«Im Hinterhof des Mehrfamilienhauses steht eine Platane, die für gut 2000 Franken zurückgeschnitten wird, damit der Abstand zu den Fassaden gewahrt bleibt. Ich möchte diese Kosten auf die Mietparteien aufteilen – darf ich das? Gehört der Baumschnitt zu den Nebenkosten?»

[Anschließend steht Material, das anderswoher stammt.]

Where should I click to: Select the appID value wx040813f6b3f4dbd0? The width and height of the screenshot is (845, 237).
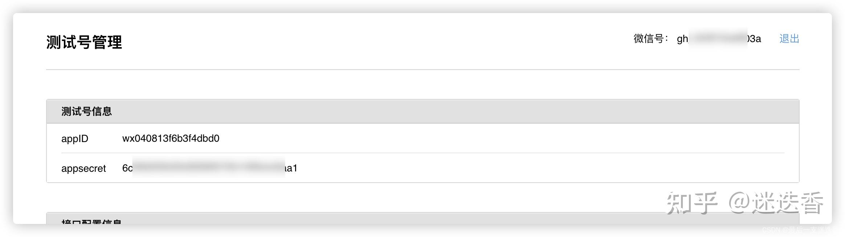(171, 138)
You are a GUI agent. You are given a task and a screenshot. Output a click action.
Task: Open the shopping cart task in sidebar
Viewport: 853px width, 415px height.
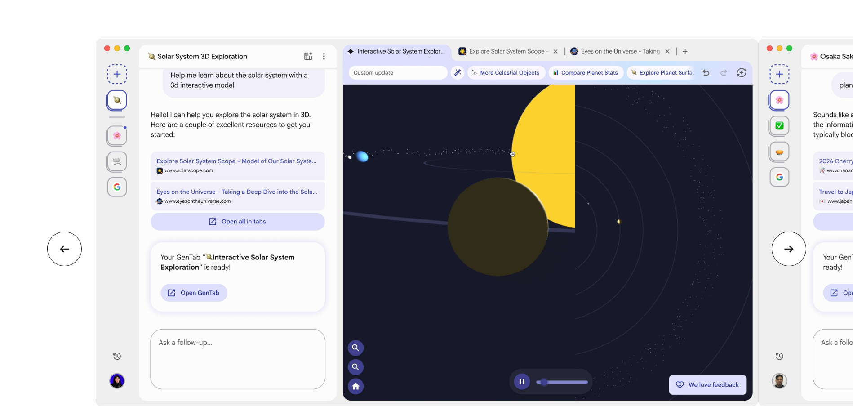(x=117, y=161)
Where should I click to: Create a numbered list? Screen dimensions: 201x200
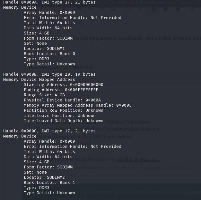click(140, 9)
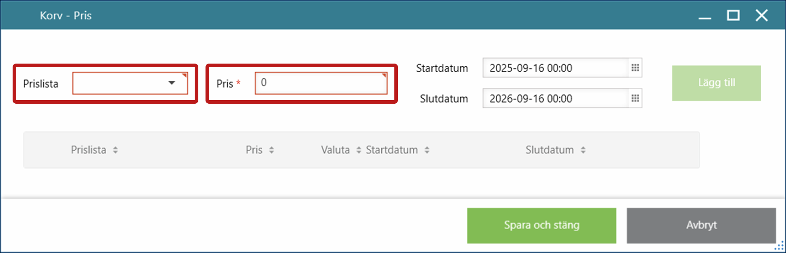Close the Korv - Pris dialog
This screenshot has width=786, height=253.
pyautogui.click(x=762, y=16)
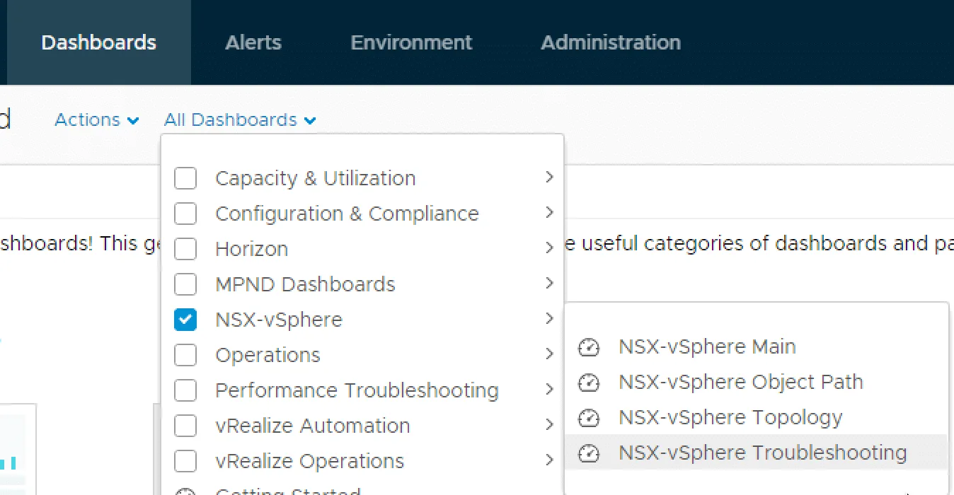Uncheck the NSX-vSphere checkbox
The height and width of the screenshot is (495, 954).
coord(185,320)
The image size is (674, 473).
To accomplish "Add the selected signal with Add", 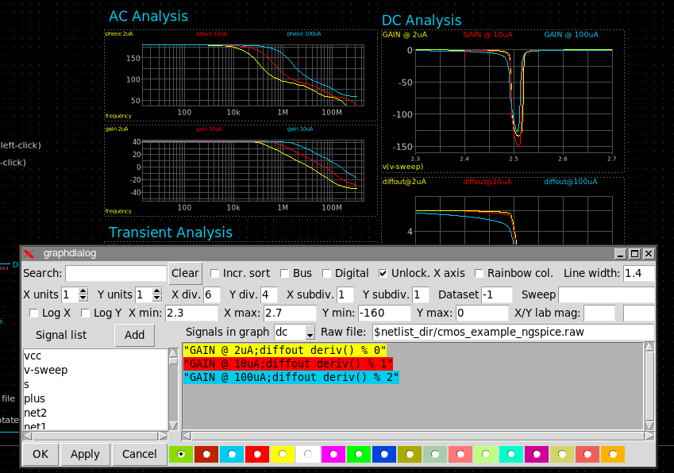I will [134, 335].
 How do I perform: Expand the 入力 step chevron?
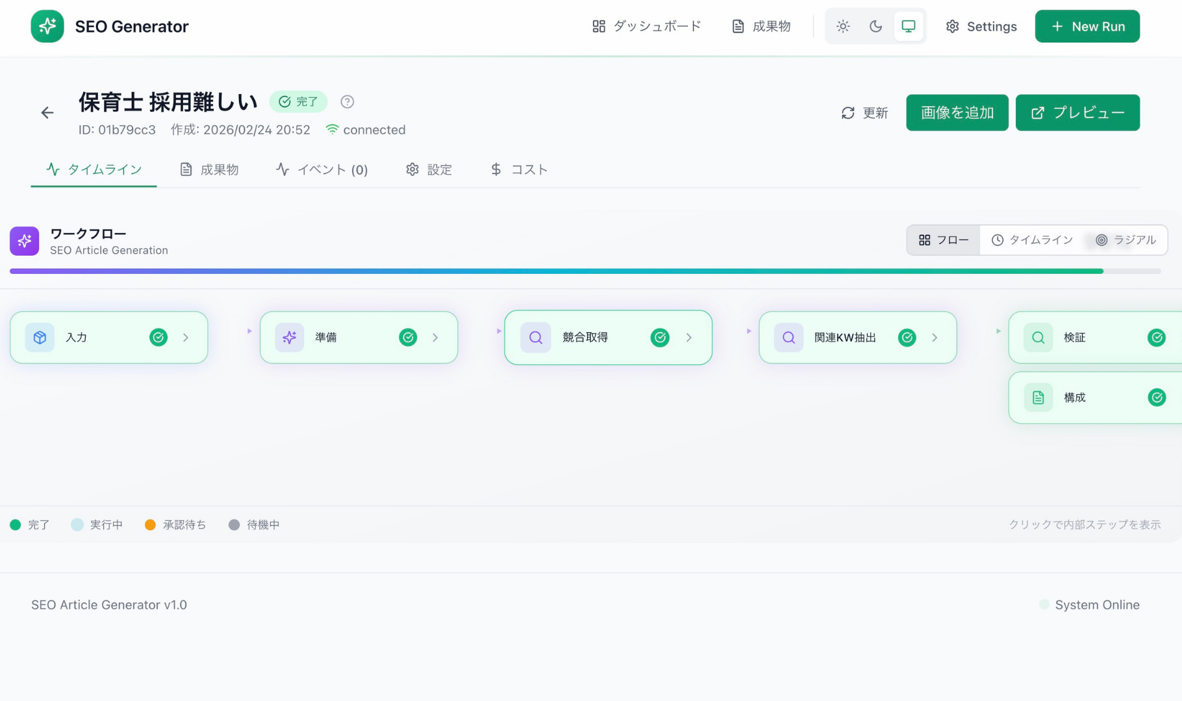186,338
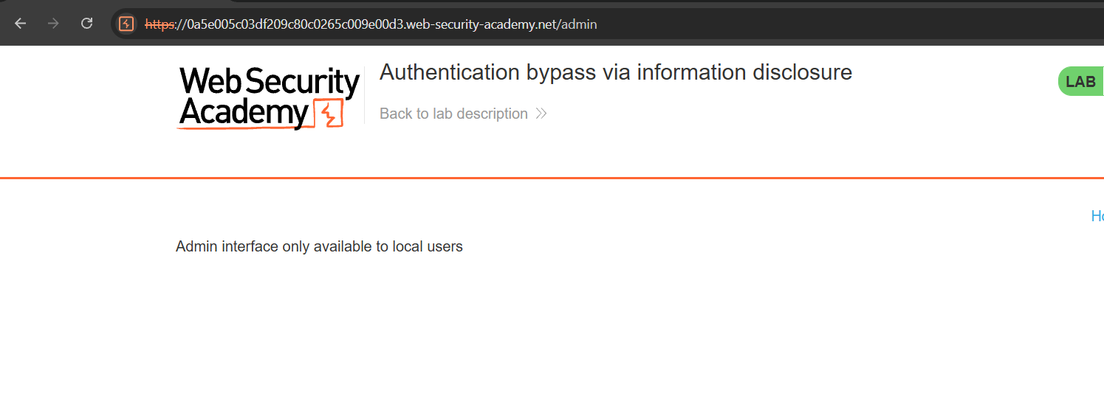This screenshot has height=399, width=1104.
Task: Click the vertical separator beside the logo
Action: [x=365, y=96]
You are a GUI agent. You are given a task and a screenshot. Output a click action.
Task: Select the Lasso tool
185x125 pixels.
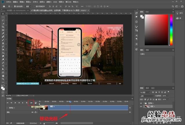pos(3,20)
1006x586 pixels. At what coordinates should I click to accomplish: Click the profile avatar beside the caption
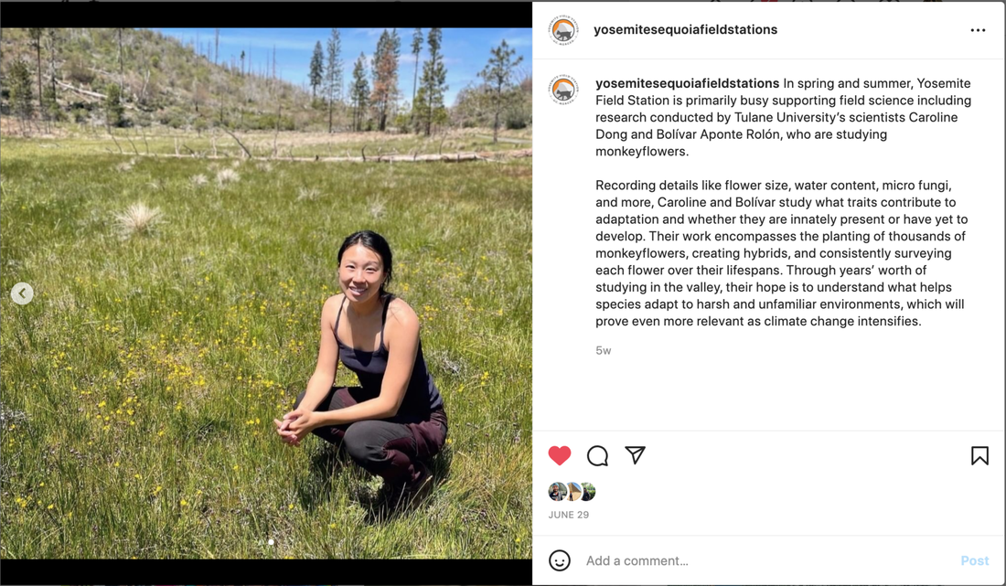[563, 90]
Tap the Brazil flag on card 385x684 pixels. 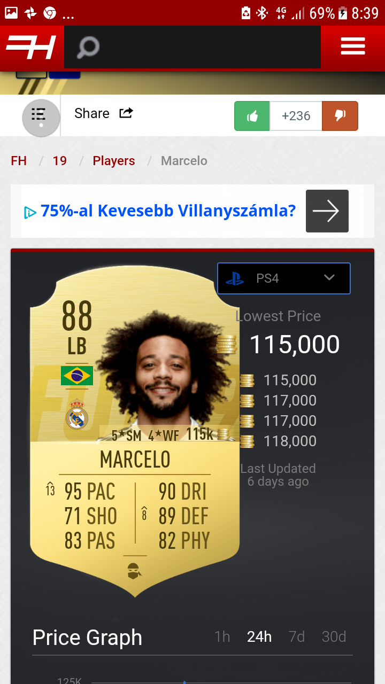pos(77,376)
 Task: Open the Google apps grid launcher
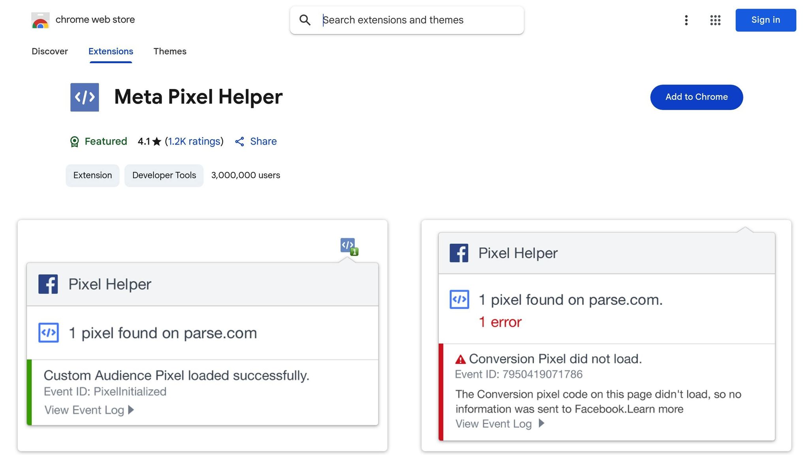click(715, 20)
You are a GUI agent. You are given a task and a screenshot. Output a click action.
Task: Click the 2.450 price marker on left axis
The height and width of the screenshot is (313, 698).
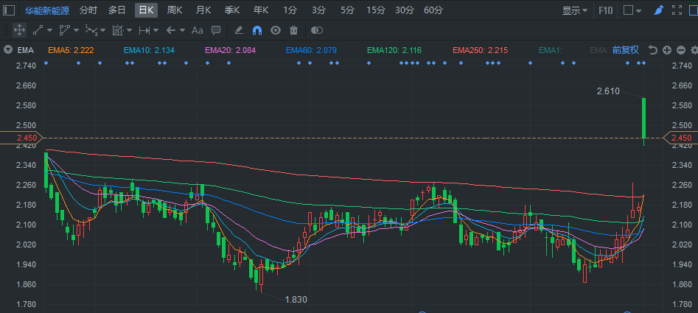[x=21, y=138]
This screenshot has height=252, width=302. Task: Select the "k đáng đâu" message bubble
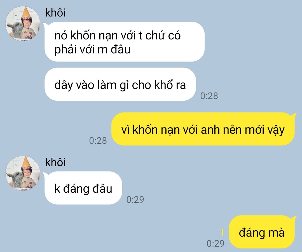coord(83,188)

Sie dürfen die Kosten für den Rückschnitt dann verrechnen, wenn die Garten- und Umgebungspflege in Ihren Verträgen ausdrücklich als Nebenkosten genannt beziehungsweise der Posten im Casafair-Mietvertrag angekreuzt ist. Falls dies nicht der Fall ist, können Ihre Mieter*innen davon ausgehen, dass die betreffende Leistung bereits durch den Mietzins abgegolten ist.
Nebenkosten müssen bei der Abrechnung detailliert aufgeführt werden. Sie müssen zudem berücksichtigen, dass ausschliesslich Betriebskosten, die mit dem Gebrauch der Mietsache zusammenhängen, abgerechnet werden dürfen. Dies im Gegensatz zu den Unterhaltskosten, die zu Ihren Lasten gehen und demnach mit der Miete abgegolten sind.
Zulässige Kosten beim Gartenunterhalt sind der periodische Rückschnitt von Sträuchern oder Bäumen, das Rasenmähen oder das Bewässern bei Trockenheit. Diese Kosten können als Nebenkosten den Mietenden weiterverrechnet werden, auch hier nur, wenn in den bestehenden Mietverträgen «Umgebung/Hauswartung» als Nebenkostenposition aufgeführt ist. Fehlt die entsprechende Kostenposition, muss sie formal korrekt eingeführt werden. Die Einführung stellt eine einseitige Mietvertragsanpassung dar und muss den Mietern deshalb mittels amtlichen Formulars angezeigt werden, es gelten die Fristen gemäss Art. 269d OR.